The Warwick resident got started in the business several years ago; she has been driving at night for a year and a half. Though she does not feel that she is placing herself in a dangerous position on a daily basis, she remembers being only a few car lengths away when there was a shooting on Washington Place last year.

Dorothy explained that surviving as a cabbie involves avoiding or refusing certain fares in order to protect yourself. Even still, sketchiness has no limits. Often times, trouble arises when she is unaware that a passenger is going somewhere to take part in a drug deal and she ends up driving them. "I don't care for doing drug runs. If I don't know it, I end up doing it," Dorothy said.

Maybe I'll Love You

Outside of the Amtrak station on Exchange Street, I asked Martino, the owner and driver of an independent cab service called Gemini Taxi, about direct danger to women cab drivers on the job. He said, "Direct danger? You haven't met enough female cabdrivers to know—there would probably be nothing like a sexual assault or a rape or anything because most of the female cabdrivers out here belong in a leper colony. You have to see them to understand it; it's absolutely hideous, these people don't take care of themselves."

Martino was caught in mid-afternoon limbo between fares as he sat in his cab and stared out the window through his aviator sunglasses. He wore a T-Shirt that read 'Try and cheer me up, I dare you!' I did not, in fact, make any attempt to cheer him up. "The taxi business is the definition of a prison mentality," he said. "Most people that come into the taxi business—after a while, maybe after a few weeks or a month.they say, "I don't need this, I don't need this." The translation is, it's a prison mentality; "I'm innocent, I don't belong here." After a couple months they all start talking about how they can do what they want."

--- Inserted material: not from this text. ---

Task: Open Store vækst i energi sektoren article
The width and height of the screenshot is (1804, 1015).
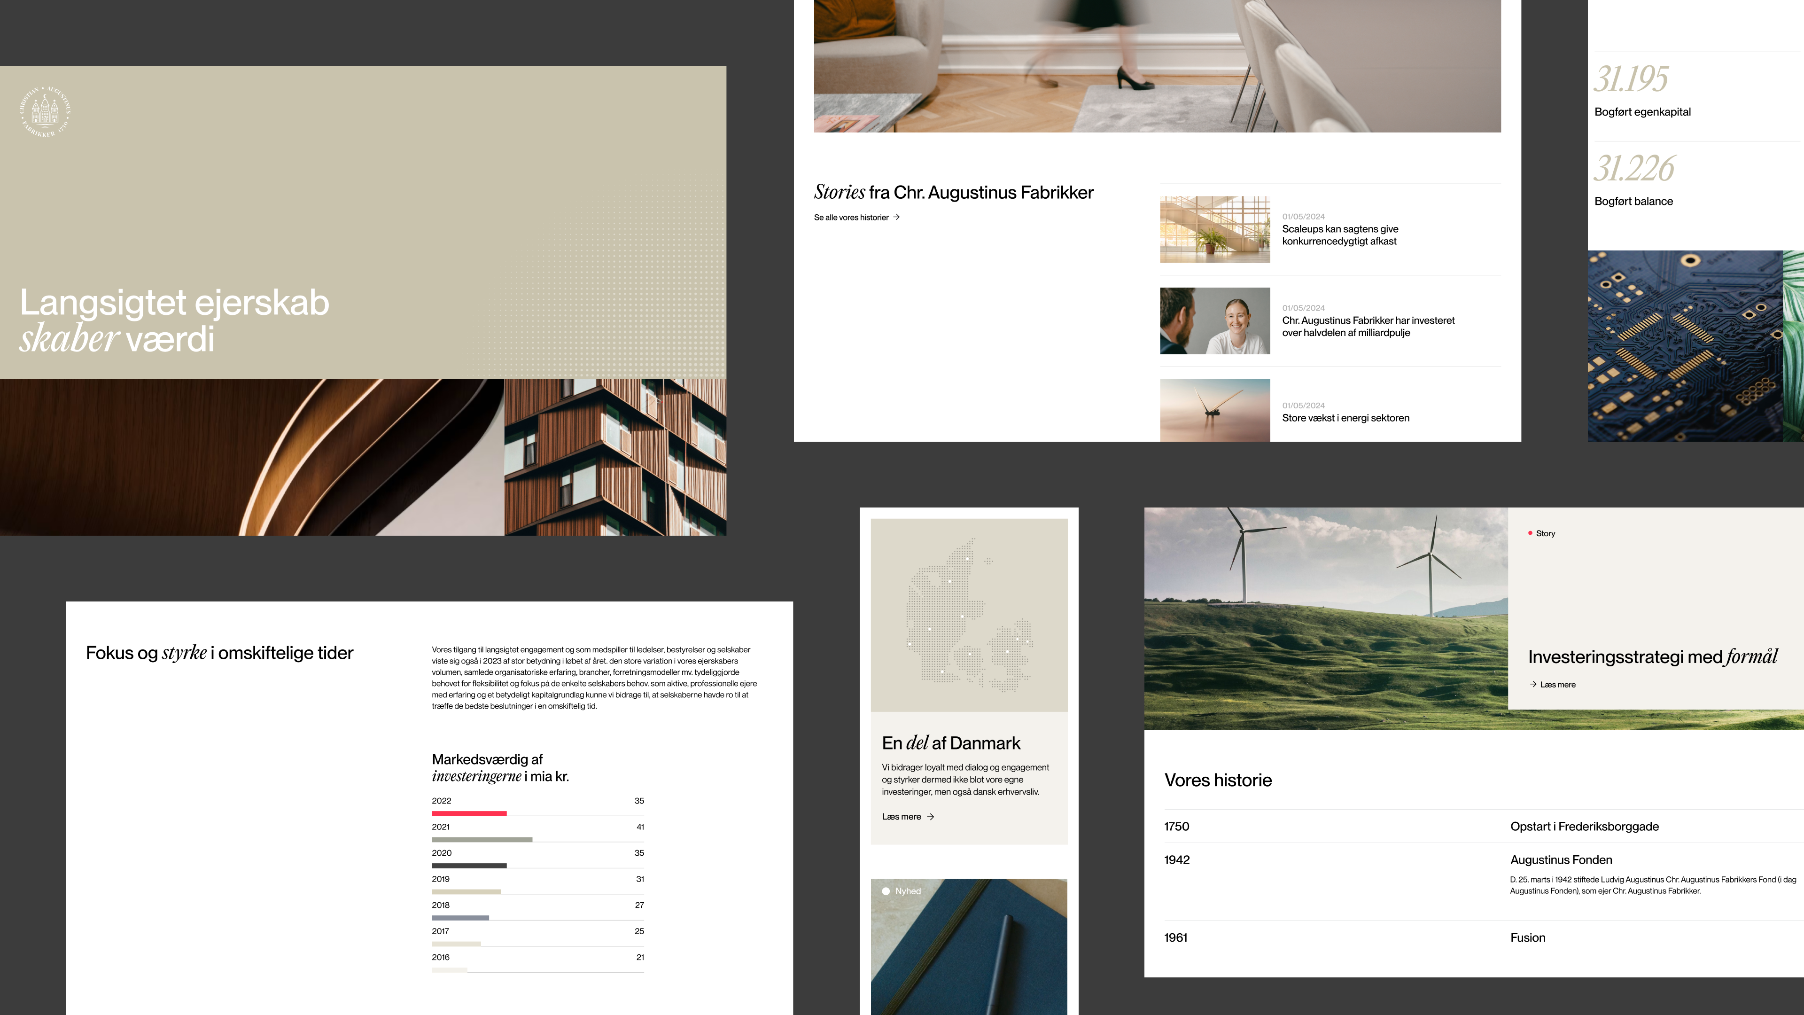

"After about six months every one of them says I'm getting out of the business soon, I'm going to go sell poker chips in Vegas, water in the Pacific, straw hats in Alaska.Most cab drivers are what I call end-of-the-roaders."

Down at cabstands at Amtrak, Kennedy Plaza, and the Westin, there is a daily tableau of cab drivers standing outside their cabs smoking, talking, and gesturing or waiting languidly inside their cab, one arm hanging out the window in the sun. Most cabbies believe that there is a deep tedium inherent to the job, but that there is also a seductive, addicting side. In and out of conversation, cab drivers make plans to pull themselves away from cab driving, but find it impossible to actually leave. As Janice, the Walsh cabdriver said, "I still don't know what I want to do when I grow up."

After she pulled up on Thayer Street to drop me off at my dorm, she turned around in the driver's seat and turned off the meter. We talked for a while as Brown students crossed the street and waved to each other outside. Janice fixed her eyes steadily on me as she told me about her plans for buying a Winnebago and traveling around the country.

She repeatedly emphasized the importance of seeing the world as a means of discovery. Even though her home, Central Falls, where she has lived all her life, is a "little one-mile town", Janice said it was only until she recently took a wrong turn that she noticed a candy store that had been there for years. "Say you never went around that block, then you would have never seen that candy store."